Work order -> After finding the line containing "Screen dimensions: 578x450" below, please output that line and each following one through the line containing "Task: Open the hamburger main menu", exactly as written.

(Beginning of Listed records)

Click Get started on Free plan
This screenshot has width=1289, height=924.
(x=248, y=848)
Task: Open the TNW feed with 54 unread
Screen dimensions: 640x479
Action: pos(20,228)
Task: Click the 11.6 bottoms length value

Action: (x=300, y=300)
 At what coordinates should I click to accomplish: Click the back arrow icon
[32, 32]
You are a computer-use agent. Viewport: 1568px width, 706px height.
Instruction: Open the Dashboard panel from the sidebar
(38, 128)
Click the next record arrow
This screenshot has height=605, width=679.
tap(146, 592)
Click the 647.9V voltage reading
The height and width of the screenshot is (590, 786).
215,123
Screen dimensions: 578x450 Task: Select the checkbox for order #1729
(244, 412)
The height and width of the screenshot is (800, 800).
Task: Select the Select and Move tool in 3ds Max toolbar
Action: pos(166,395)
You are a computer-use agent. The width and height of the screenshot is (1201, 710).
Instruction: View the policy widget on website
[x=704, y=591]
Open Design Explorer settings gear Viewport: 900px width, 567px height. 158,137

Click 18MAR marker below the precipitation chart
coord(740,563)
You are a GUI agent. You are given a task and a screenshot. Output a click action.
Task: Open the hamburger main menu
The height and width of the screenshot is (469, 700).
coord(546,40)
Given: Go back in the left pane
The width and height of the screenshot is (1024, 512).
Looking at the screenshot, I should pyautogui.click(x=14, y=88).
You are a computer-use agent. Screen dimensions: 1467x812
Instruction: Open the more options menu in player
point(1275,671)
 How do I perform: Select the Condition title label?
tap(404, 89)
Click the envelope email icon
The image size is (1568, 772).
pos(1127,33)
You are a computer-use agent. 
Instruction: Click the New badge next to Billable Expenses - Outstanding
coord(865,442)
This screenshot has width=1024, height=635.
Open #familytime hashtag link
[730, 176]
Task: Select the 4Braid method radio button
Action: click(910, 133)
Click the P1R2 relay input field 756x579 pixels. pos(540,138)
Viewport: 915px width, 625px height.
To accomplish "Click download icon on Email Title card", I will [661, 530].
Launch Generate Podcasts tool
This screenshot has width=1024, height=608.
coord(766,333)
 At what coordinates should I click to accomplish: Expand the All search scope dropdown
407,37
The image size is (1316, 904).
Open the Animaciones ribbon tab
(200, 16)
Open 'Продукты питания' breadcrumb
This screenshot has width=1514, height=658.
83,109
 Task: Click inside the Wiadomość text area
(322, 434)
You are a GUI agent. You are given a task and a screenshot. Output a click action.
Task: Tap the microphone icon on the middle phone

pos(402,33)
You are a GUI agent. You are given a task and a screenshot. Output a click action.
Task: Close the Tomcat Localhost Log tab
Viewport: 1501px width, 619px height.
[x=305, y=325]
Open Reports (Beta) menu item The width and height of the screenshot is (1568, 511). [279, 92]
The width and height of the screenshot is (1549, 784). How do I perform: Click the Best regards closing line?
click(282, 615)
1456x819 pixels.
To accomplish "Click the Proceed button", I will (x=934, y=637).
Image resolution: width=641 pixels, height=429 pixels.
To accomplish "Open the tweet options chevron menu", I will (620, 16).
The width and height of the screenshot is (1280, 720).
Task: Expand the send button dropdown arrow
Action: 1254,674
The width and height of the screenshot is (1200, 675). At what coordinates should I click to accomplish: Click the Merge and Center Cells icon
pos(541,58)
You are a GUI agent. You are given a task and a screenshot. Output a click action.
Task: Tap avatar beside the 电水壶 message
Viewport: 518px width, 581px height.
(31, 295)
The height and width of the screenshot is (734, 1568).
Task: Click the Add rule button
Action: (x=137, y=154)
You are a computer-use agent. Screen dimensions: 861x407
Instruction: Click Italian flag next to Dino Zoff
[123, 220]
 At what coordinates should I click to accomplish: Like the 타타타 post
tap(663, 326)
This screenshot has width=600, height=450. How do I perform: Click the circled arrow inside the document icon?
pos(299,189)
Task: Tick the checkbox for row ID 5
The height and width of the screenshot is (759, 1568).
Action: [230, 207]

(End of Listed records)

Task output ->
Screen dimensions: 578x450 Task: Select the checkbox for order #1729
(244, 412)
The height and width of the screenshot is (800, 800).
Task: Select the Select and Move tool in 3ds Max toolbar
Action: pos(166,395)
You are a computer-use agent. The width and height of the screenshot is (1201, 710).
Instruction: View the policy widget on website
[x=704, y=591]
Open Design Explorer settings gear Viewport: 900px width, 567px height. 158,137

Click 18MAR marker below the precipitation chart
coord(740,563)
You are a GUI agent. You are given a task and a screenshot. Output a click action.
Task: Open the hamburger main menu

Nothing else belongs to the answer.